Auditorio

Auditorio

en Campo de Criptana

El proyecto contiene las trazas y la tipología centenaria del municipio de Campo de Criptana, mezclando la arquitectura popular de muros de adobe encalados con zócalos de azul añil mezclándose con las casas palaciegas de la nobleza Criptanense de antaño.

Siguiendo esta premisa se ha respetado un principio fundamental para Campo de Criptana, el respeto a la trama del municipio, la urbanidad y la línea de configuración general del mismo, con el objetivo de disimular un gran contenedor dentro de la arquitectura popular de Campo de Criptana.

Adaptar un edificio de tal empaque a una trama urbana de pequeña escala y de volúmenes controlados es un ejercicio muy complicado. Por ello, se optó por usar la tipología de cubiertas inclinadas que enmarcan la arquitectura del municipio, junto con texturas tradicionales como el revoco blanco y la tradicional piedra de Valdepeñas, usando, sólo en sitios donde hay que potenciar y vincular interior-exterior, algo de vidrio con pequeños paños de muro cortina de cristal y ventanales. Los accesos al edificio se producen directamente desde la cota de entrada, que nos conduce un gran hall, en dos alturas, desde el cual se articula todo el funcionamiento del edificio. De este modo se puede apreciar la monumentalidad de los espacios y los laterales de la gran sala que se interseccionan a través de dos grandes escaleras de acceso a la planta primera.

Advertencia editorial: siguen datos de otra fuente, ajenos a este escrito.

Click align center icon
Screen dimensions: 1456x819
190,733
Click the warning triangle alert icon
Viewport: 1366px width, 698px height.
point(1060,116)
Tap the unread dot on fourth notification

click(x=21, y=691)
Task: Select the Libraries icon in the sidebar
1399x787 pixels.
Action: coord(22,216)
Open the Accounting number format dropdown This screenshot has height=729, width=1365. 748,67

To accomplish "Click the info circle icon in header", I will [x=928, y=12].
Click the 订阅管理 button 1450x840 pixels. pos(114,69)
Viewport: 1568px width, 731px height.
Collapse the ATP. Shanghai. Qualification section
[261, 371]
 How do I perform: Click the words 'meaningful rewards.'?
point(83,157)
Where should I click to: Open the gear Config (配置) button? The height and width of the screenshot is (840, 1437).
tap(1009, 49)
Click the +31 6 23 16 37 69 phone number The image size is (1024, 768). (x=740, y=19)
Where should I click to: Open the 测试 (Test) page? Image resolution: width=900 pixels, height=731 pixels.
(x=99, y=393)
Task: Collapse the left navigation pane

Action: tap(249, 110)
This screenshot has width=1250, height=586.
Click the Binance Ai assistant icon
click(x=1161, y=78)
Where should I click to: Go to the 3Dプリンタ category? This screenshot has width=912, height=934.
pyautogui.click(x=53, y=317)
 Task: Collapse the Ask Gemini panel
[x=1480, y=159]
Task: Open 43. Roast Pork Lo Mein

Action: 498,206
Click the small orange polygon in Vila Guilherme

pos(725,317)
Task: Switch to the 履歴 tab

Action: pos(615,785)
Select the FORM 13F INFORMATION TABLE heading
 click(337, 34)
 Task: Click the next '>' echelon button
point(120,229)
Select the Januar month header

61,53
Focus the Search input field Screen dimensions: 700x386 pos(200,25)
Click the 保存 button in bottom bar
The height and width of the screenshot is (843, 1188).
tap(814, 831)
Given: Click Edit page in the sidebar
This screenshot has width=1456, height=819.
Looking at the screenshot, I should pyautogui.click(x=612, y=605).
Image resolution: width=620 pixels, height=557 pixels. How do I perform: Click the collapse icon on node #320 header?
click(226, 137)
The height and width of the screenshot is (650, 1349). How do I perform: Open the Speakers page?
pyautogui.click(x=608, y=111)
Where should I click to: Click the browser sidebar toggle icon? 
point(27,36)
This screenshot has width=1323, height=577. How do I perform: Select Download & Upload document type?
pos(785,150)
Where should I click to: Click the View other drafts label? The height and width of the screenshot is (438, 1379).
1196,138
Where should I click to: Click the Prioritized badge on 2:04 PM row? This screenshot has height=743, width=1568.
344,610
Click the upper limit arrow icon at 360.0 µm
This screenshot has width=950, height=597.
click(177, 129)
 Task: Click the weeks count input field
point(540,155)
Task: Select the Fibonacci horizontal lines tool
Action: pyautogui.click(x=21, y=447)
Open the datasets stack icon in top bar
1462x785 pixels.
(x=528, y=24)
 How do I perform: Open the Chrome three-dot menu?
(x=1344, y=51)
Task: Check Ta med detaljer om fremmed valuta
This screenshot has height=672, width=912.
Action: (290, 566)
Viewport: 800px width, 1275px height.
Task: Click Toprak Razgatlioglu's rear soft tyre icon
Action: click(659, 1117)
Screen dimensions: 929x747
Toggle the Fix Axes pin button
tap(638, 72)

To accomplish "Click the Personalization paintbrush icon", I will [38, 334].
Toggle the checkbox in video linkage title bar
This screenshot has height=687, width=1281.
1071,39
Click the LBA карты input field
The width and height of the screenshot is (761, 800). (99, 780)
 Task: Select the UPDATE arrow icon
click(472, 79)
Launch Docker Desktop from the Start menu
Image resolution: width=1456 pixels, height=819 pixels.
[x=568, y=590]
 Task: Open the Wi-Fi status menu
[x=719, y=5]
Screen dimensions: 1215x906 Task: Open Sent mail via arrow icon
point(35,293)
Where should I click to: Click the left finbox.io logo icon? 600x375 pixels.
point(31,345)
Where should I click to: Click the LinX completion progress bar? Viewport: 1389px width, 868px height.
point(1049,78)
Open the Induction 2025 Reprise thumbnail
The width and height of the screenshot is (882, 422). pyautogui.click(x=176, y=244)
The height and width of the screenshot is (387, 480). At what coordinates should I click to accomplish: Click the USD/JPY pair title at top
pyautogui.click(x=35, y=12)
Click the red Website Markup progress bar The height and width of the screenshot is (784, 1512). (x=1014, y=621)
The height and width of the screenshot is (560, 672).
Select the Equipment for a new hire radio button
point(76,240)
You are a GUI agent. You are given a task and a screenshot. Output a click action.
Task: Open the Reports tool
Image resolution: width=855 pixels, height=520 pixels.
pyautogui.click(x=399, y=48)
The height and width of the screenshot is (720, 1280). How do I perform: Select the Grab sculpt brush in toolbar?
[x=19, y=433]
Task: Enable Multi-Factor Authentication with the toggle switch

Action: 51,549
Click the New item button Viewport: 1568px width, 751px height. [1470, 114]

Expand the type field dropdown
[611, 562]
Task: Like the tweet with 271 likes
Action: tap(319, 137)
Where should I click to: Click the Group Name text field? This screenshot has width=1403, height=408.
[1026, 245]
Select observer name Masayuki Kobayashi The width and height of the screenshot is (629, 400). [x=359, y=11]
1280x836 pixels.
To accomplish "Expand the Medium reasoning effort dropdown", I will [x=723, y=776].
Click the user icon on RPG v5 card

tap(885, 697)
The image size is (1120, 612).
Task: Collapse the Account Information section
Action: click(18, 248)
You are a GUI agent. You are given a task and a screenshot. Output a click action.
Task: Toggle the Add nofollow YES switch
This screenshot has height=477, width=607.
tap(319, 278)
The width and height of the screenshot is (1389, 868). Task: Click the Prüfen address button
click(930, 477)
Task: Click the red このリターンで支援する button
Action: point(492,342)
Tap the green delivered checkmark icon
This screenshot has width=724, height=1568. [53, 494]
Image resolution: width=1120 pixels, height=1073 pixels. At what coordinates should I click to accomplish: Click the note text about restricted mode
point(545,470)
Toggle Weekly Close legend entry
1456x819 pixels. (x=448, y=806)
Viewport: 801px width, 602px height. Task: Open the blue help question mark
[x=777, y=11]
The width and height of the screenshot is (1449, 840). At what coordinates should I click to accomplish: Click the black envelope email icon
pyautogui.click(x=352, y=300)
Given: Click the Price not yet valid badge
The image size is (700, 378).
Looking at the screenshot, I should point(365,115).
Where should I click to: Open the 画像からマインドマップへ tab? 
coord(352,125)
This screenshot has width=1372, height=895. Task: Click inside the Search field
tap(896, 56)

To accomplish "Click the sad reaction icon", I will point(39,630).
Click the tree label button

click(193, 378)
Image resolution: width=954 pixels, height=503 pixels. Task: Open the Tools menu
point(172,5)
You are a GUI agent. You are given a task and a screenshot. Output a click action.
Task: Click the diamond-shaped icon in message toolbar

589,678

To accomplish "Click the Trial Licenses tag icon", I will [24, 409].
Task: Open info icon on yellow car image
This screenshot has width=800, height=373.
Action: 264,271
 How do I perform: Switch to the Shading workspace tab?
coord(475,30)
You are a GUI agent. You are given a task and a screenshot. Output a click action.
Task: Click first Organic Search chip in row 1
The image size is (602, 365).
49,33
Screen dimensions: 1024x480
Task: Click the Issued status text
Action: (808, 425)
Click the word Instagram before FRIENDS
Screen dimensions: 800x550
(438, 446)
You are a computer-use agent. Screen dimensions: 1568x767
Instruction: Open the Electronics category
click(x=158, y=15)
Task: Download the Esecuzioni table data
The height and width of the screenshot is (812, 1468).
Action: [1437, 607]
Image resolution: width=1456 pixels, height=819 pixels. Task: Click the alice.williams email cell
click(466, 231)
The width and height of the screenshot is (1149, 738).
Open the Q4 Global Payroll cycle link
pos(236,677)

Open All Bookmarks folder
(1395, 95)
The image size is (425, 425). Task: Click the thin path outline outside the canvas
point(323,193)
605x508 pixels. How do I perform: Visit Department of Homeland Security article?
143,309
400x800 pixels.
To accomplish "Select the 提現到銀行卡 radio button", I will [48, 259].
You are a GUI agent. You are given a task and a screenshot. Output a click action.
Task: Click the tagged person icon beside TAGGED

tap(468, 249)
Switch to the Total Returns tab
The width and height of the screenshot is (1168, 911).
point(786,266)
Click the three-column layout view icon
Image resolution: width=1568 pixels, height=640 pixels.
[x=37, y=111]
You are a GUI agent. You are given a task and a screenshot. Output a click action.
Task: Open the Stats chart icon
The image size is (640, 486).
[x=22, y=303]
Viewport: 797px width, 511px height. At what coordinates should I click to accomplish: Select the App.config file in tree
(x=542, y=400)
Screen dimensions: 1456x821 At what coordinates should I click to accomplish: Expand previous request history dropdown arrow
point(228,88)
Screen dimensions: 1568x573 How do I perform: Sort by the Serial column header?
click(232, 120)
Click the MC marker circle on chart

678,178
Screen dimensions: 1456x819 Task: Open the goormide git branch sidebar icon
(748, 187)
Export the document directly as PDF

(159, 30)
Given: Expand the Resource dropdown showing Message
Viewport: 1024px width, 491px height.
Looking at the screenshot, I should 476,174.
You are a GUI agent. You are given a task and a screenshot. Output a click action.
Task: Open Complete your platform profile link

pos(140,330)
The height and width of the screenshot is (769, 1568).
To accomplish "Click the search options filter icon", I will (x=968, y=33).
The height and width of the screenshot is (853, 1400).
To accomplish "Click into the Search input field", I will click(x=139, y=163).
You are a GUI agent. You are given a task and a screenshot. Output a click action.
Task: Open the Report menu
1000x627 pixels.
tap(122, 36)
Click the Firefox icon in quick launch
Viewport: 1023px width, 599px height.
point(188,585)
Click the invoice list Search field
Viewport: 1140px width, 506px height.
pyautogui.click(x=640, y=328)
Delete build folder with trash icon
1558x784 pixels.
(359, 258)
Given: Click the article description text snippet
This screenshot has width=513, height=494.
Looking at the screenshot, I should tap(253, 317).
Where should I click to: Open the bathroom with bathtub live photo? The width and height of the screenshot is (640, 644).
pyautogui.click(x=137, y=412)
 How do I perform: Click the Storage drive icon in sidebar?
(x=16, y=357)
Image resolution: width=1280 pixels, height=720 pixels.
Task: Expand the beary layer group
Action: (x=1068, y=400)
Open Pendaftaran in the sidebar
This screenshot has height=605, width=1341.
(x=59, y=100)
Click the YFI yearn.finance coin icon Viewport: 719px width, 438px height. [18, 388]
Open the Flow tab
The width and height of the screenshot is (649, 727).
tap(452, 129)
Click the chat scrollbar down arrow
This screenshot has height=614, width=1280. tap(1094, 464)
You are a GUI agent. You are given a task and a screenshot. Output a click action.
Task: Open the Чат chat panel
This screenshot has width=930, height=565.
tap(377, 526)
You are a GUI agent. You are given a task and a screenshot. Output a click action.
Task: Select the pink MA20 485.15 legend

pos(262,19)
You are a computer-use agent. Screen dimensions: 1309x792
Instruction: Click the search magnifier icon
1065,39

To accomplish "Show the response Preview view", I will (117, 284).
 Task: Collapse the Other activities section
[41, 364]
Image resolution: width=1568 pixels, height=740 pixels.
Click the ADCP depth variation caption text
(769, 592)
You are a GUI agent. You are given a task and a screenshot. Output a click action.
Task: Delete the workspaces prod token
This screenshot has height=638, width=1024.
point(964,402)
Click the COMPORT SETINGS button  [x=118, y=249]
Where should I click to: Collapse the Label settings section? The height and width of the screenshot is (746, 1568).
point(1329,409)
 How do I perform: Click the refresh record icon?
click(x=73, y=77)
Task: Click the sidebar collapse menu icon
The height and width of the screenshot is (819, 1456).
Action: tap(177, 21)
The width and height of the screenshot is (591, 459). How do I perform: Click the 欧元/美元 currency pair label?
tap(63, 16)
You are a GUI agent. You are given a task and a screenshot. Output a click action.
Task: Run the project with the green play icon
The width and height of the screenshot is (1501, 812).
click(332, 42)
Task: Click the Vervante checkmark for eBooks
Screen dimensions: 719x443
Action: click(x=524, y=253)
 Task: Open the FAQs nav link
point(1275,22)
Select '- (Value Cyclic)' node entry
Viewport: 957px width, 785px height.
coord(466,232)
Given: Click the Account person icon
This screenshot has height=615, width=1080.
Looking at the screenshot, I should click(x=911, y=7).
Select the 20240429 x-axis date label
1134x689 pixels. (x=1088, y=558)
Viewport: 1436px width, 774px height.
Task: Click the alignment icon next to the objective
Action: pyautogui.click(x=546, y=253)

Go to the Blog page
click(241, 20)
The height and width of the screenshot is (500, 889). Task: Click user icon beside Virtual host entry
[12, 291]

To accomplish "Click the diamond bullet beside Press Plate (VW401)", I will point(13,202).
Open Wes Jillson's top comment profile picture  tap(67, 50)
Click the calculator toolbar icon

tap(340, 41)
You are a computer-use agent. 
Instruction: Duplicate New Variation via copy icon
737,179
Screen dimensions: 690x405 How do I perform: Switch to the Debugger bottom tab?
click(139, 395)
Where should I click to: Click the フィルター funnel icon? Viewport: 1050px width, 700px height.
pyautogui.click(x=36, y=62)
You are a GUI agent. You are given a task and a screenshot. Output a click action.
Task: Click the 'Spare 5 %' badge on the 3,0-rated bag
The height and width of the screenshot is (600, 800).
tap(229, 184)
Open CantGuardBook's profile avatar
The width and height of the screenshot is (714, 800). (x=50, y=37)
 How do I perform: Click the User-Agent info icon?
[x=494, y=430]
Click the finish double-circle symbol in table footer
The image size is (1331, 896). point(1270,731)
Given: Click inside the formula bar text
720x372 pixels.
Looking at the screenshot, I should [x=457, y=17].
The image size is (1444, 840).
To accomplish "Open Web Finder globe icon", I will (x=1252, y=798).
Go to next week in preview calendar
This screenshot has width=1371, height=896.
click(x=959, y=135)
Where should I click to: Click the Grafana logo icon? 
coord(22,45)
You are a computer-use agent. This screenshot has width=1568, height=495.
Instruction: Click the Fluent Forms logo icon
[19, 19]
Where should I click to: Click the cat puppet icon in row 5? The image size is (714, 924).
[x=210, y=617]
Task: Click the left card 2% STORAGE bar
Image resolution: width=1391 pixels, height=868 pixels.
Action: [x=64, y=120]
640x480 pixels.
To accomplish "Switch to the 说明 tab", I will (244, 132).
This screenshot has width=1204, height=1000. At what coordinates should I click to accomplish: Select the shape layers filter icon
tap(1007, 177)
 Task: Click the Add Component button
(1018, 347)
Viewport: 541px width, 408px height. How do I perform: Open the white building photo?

Los diferentes programas de gran sala, sala de ensayos, cafetería etc, se van encadenando y relacionando a través deambulatorios y espacios vacíos de geometrías complejas. El espacio interior desde el gran hall de entrada, crea un espacio fluido y flexible gracias a la luz natural y a las curvas de los volúmenes principales de amable trazado.

El funcionamiento interno del edificio es muy claro y ordenado, todo oscila en torno a la sala central del mismo con un esquema de circulaciones muy claro. Dicha sala está ubicada en la planta sótano, a la cual se accede a través de una rampa, respetando así la Ley de accesibilidad de Castilla La Mancha, situada a la derecha del hall de entrada.

Con la finalidad de distribuir mejor el sonido y evitar que éste se enfoque en una sola dirección, se ha diseñado el techo con formas cóncavas y recubiertas de madera de eyong, ya que es el material óptimo para lograr la mejor acústica, posibilitando al auditorio la máxima calidad acústica en sus diferentes funciones tales como conciertos, representaciones teatrales etc. Además, se ha cuidado especialmente la acústica, el diseño de la sala y el pavimento de la misma optando por planchas flotantes de madera de iroko. La gran sala se compone principalmente de superficies reflectantes, con techo móvil para adaptarse el tipo de actuación; ya que en función de ella hay que variar el tiempo reverberación.